## Aim of the exercise
Reproduce, exactly and only, the lines of the data that follows from the one containing "Event Gear (1175, 136)" down to the one containing "LinkedIn] (931, 1623)", without pictures.

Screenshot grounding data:
[Start of section]

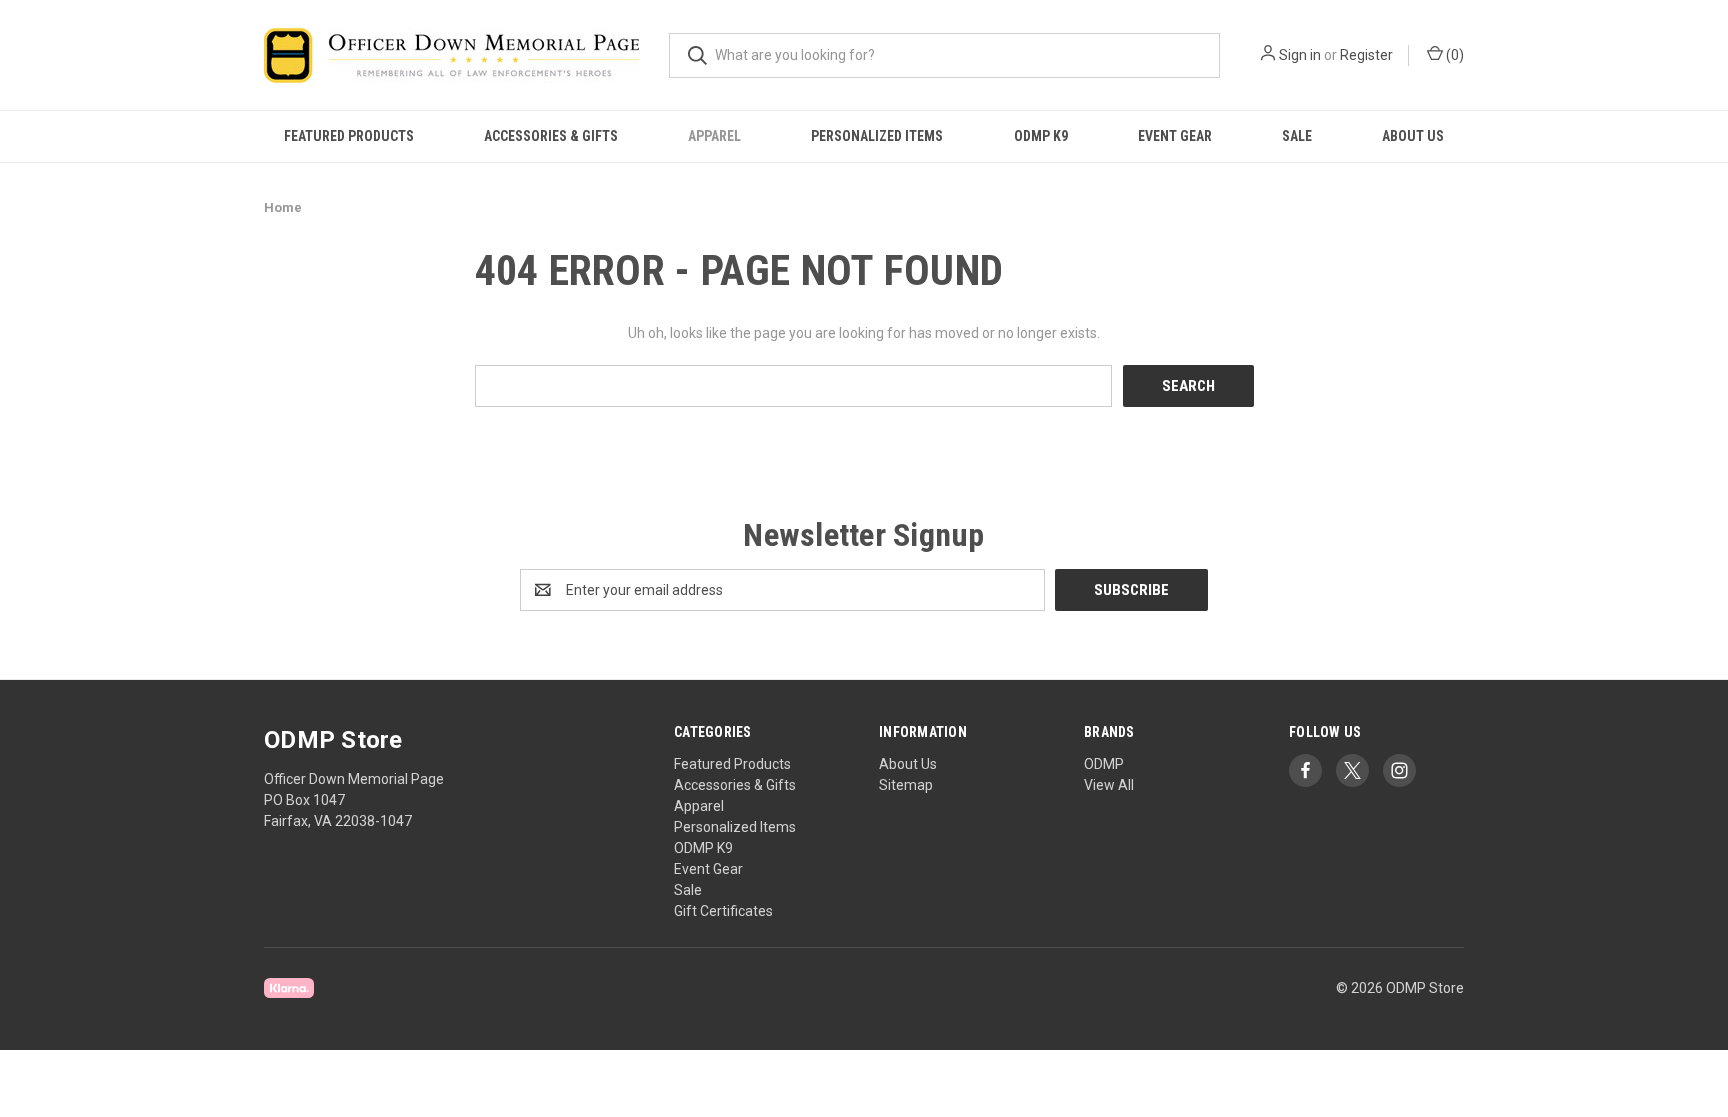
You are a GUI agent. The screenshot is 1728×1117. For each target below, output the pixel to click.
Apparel (714, 136)
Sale (1297, 136)
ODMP (1104, 764)
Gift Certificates (723, 911)
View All (1109, 785)
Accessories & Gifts (551, 136)
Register (1366, 55)
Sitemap (906, 785)
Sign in (1300, 55)
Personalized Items (877, 136)
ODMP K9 (1041, 136)
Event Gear (1175, 136)
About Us (1413, 136)
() (1453, 55)
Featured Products (349, 136)
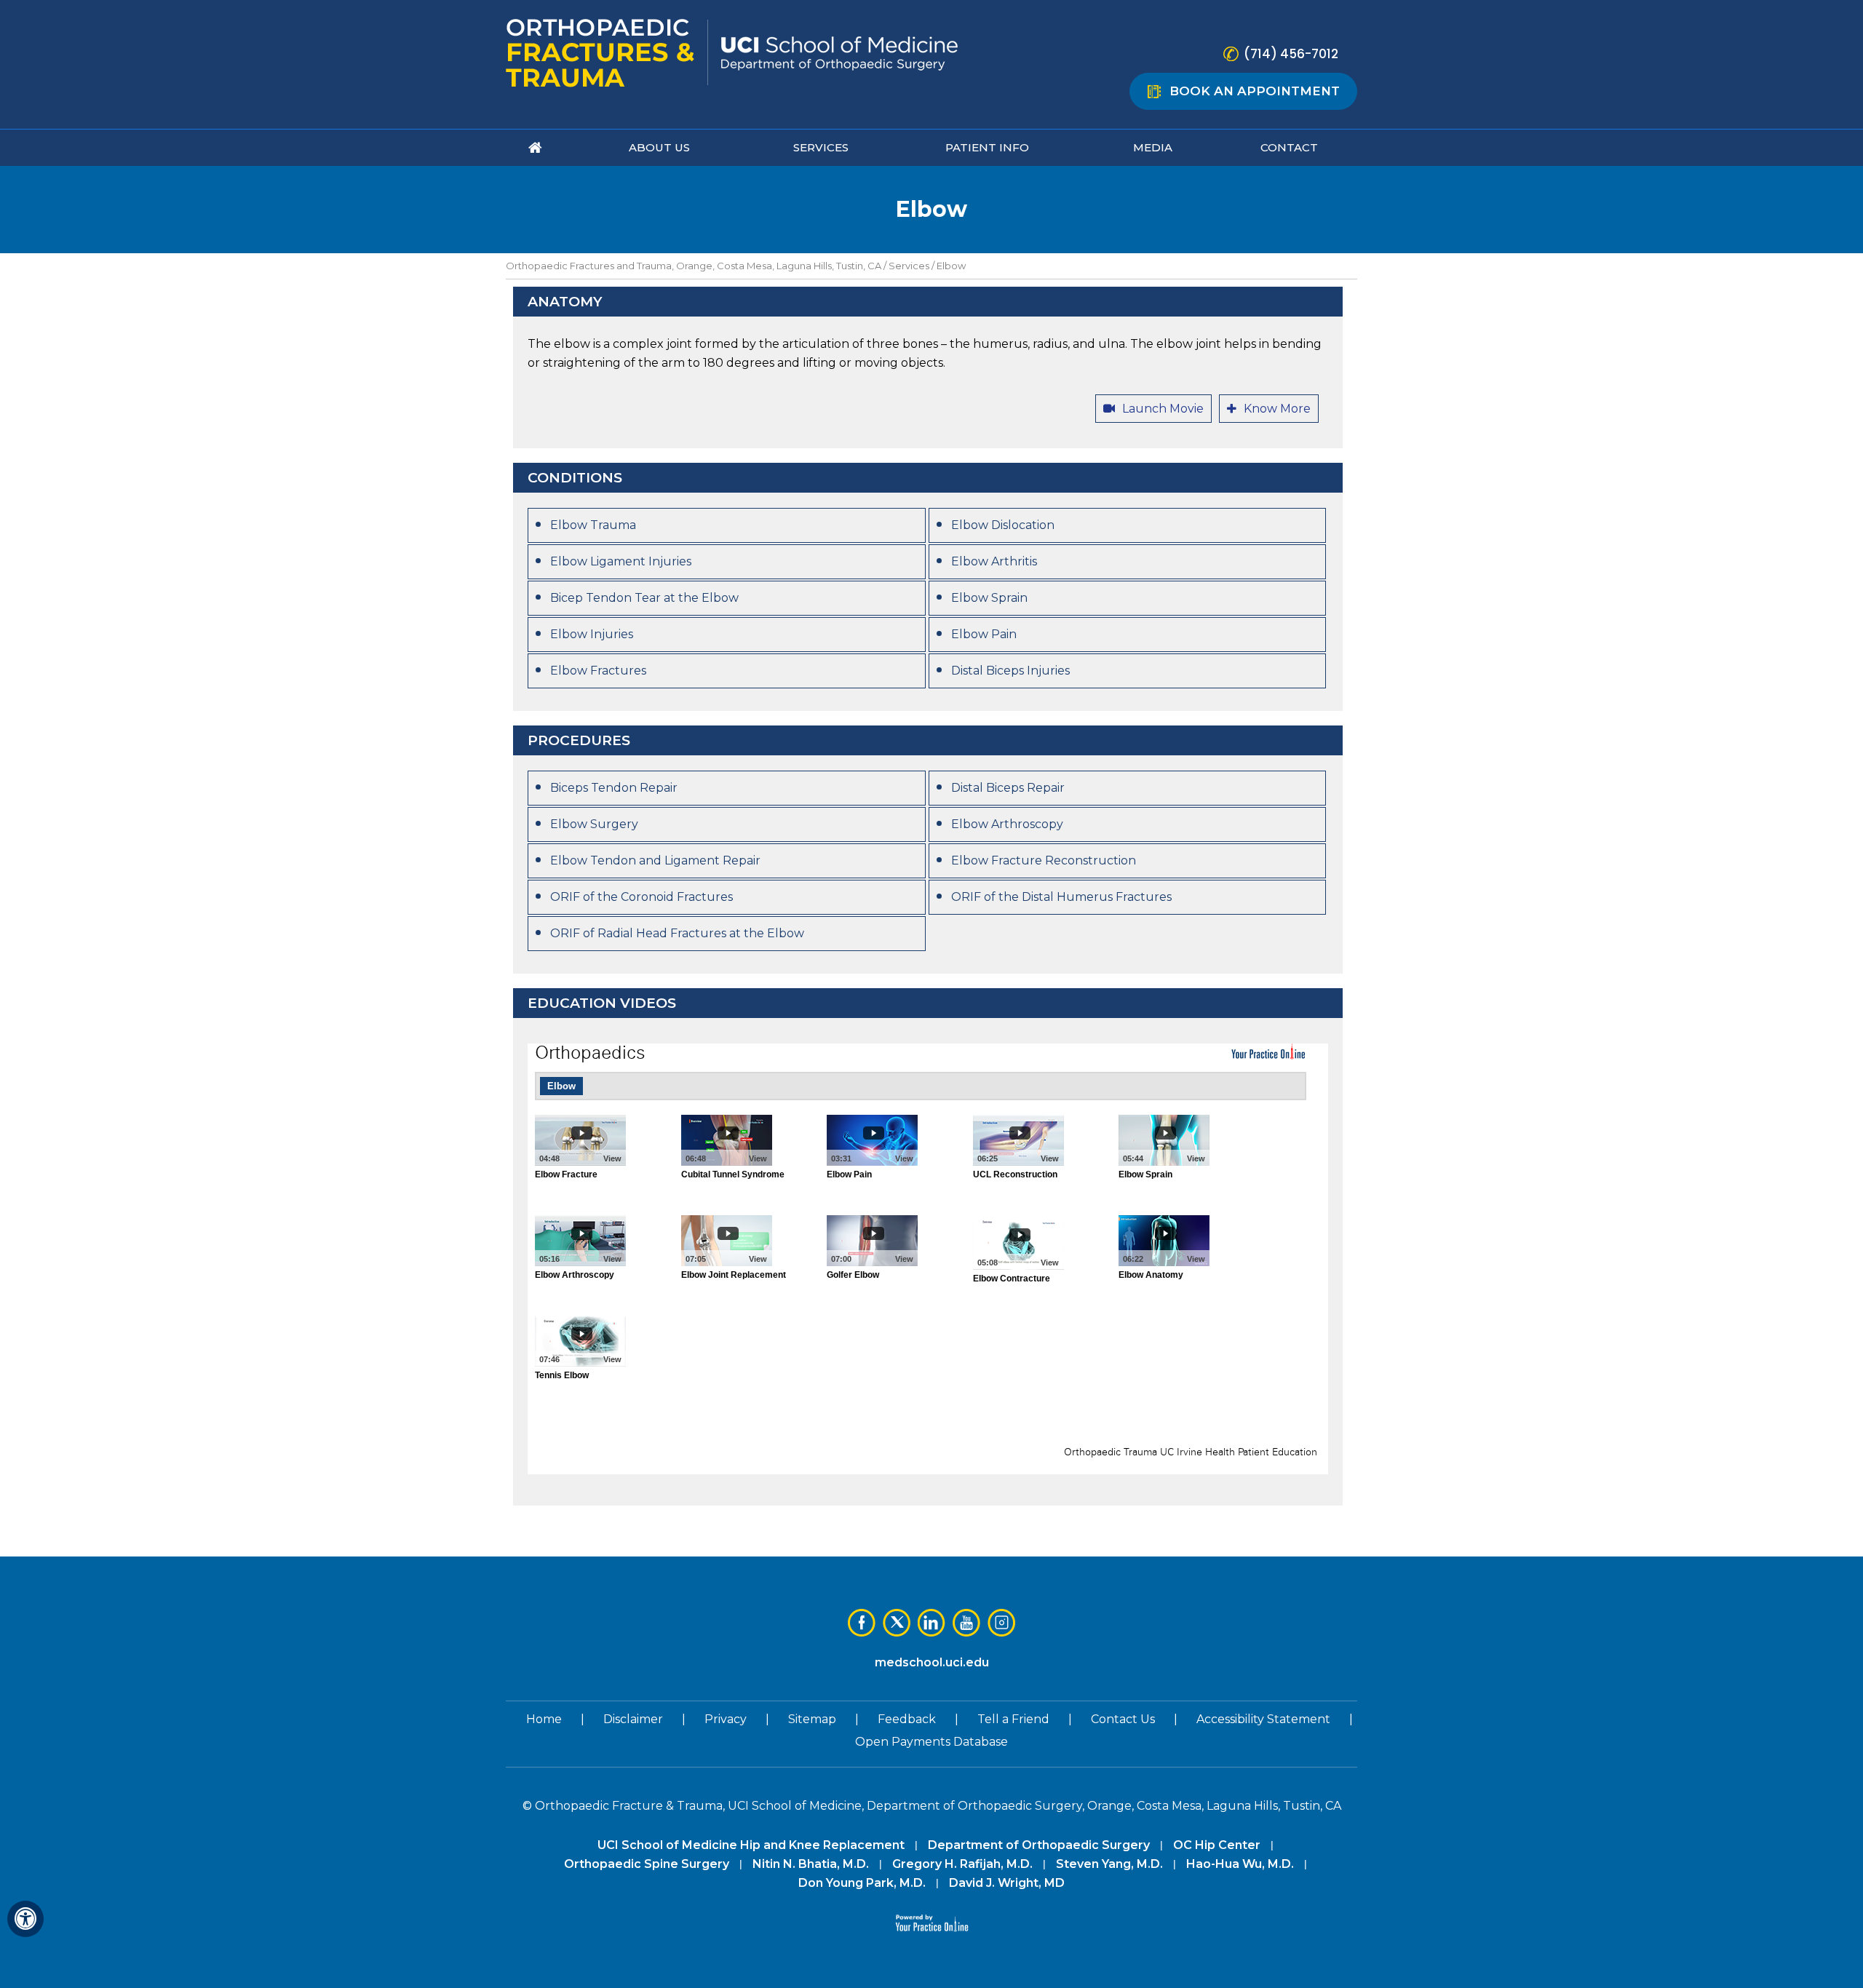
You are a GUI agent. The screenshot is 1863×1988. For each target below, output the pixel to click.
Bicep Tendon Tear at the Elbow (644, 598)
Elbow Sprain (989, 598)
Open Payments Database (931, 1742)
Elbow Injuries (591, 634)
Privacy (725, 1719)
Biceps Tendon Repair (614, 788)
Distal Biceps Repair (1008, 788)
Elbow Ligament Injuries (620, 561)
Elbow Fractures (598, 670)
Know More (1277, 409)
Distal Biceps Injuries (1010, 670)
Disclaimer (633, 1719)
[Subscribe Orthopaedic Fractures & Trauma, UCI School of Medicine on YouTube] (966, 1623)
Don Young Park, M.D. (862, 1883)
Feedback (907, 1719)
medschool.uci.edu (932, 1662)
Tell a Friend (1013, 1719)
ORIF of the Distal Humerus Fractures (1061, 897)
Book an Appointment (1254, 91)
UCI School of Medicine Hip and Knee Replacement (751, 1845)
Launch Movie (1163, 409)
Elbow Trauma (593, 525)
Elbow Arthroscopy (1007, 824)
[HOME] (535, 148)
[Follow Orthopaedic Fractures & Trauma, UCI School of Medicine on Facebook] (861, 1623)
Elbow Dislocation (1002, 525)
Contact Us (1123, 1719)
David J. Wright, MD (1007, 1883)
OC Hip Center (1216, 1845)
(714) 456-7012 (1291, 54)
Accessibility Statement (1263, 1719)
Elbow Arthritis (994, 561)
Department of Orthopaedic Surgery (1039, 1845)
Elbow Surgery (594, 824)
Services (909, 265)
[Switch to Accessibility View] (25, 1919)
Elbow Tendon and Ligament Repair (655, 860)
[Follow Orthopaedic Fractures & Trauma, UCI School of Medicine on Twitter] (896, 1623)
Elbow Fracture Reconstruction (1043, 860)
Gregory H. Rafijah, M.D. (962, 1864)
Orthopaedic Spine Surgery (646, 1864)
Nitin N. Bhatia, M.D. (810, 1864)
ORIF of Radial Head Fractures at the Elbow (677, 933)
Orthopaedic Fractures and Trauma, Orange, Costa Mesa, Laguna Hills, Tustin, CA (693, 265)
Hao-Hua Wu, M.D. (1240, 1864)
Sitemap (812, 1719)
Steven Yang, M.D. (1109, 1864)
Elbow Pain (984, 634)
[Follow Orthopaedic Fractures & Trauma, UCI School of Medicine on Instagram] (1001, 1623)
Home (544, 1719)
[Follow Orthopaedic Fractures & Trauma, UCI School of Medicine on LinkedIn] (931, 1623)
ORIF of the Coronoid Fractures (641, 897)
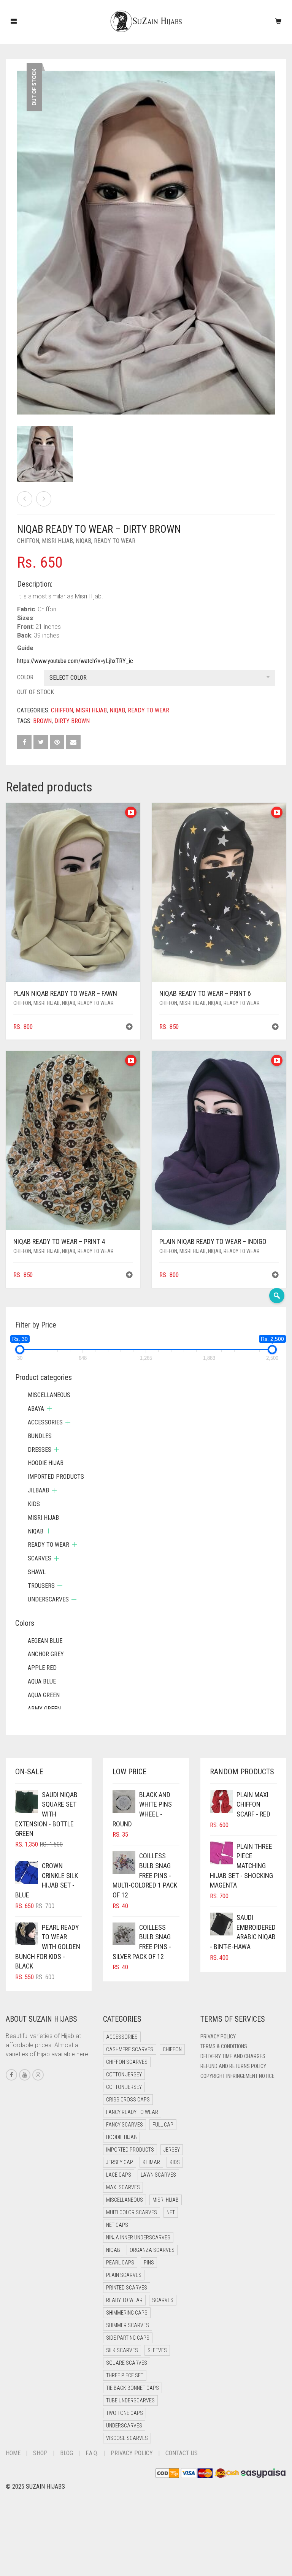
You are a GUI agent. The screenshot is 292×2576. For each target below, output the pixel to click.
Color (25, 677)
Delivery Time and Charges (232, 2056)
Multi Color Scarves (131, 2212)
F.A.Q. (92, 2453)
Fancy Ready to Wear (132, 2112)
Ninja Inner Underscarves (138, 2237)
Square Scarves (126, 2363)
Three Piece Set (124, 2375)
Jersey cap (119, 2162)
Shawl (37, 1572)
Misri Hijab (57, 540)
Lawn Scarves (158, 2175)
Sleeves (157, 2350)
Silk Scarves (122, 2350)
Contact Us (181, 2453)
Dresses (39, 1449)
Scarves (39, 1558)
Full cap (162, 2125)
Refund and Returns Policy (233, 2066)
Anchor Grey (46, 1654)
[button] (129, 1027)
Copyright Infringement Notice (237, 2076)
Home (13, 2453)
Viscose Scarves (127, 2438)
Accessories (45, 1422)
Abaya (36, 1408)
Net (171, 2212)
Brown (42, 721)
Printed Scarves (126, 2288)
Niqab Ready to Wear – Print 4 (36, 4)
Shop (40, 2453)
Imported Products (56, 1476)
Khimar (151, 2162)
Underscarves (48, 1599)
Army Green (44, 1708)
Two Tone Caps (124, 2413)
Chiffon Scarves (127, 2062)
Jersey (171, 2150)
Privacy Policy (218, 2036)
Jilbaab (38, 1490)
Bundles (40, 1436)
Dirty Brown (72, 721)
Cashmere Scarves (129, 2049)
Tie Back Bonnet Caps (132, 2388)
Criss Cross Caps (128, 2100)
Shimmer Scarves (127, 2325)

[End of section]

## Written solution
Event Gear (1175, 136)
About Us (1413, 136)
() (1453, 55)
Featured Products (349, 136)
You are a GUI agent. The screenshot is 1863×1988. For each target below, output the pixel to click.
Bicep Tendon Tear at the Elbow (644, 598)
Elbow Sprain (989, 598)
Open Payments Database (931, 1742)
Elbow Injuries (591, 634)
Privacy (725, 1719)
Biceps Tendon Repair (614, 788)
Distal Biceps Repair (1008, 788)
Elbow Ligament Injuries (620, 561)
Elbow Fractures (598, 670)
Know More (1277, 409)
Distal Biceps Injuries (1010, 670)
Disclaimer (633, 1719)
[Subscribe Orthopaedic Fractures & Trauma, UCI School of Medicine on YouTube] (966, 1623)
Don Young Park, M.D. (862, 1883)
Feedback (907, 1719)
medschool.uci.edu (932, 1662)
Tell a Friend (1013, 1719)
ORIF of the Distal Humerus Fractures (1061, 897)
Book an Appointment (1254, 91)
UCI School of Medicine Hip and Knee Replacement (751, 1845)
Launch Movie (1163, 409)
Elbow Trauma (593, 525)
Elbow Arthroscopy (1007, 824)
[HOME] (535, 148)
[Follow Orthopaedic Fractures & Trauma, UCI School of Medicine on Facebook] (861, 1623)
Elbow Dislocation (1002, 525)
Contact Us (1123, 1719)
David J. Wright, MD (1007, 1883)
OC Hip Center (1216, 1845)
(714) 456-7012 (1291, 54)
Accessibility Statement (1263, 1719)
Elbow Arthritis (994, 561)
Department of Orthopaedic Surgery (1039, 1845)
Elbow Surgery (594, 824)
Services (909, 265)
[Switch to Accessibility View] (25, 1919)
Elbow Tendon and Ligament Repair (655, 860)
[Follow Orthopaedic Fractures & Trauma, UCI School of Medicine on Twitter] (896, 1623)
Elbow Fracture Reconstruction (1043, 860)
Gregory H. Rafijah, M.D. (962, 1864)
Orthopaedic Spine Surgery (646, 1864)
Nitin N. Bhatia, M.D. (810, 1864)
ORIF of Radial Head Fractures at the Elbow (677, 933)
Orthopaedic Fractures and Trauma, Orange, Costa Mesa, Laguna Hills, Tustin, CA (693, 265)
Hao-Hua Wu, M.D. (1240, 1864)
Sitemap (812, 1719)
Steven Yang, M.D. (1109, 1864)
Elbow Pain (984, 634)
[Follow Orthopaedic Fractures & Trauma, UCI School of Medicine on Instagram] (1001, 1623)
Home (544, 1719)
[Follow Orthopaedic Fractures & Trauma, UCI School of Medicine on LinkedIn] (931, 1623)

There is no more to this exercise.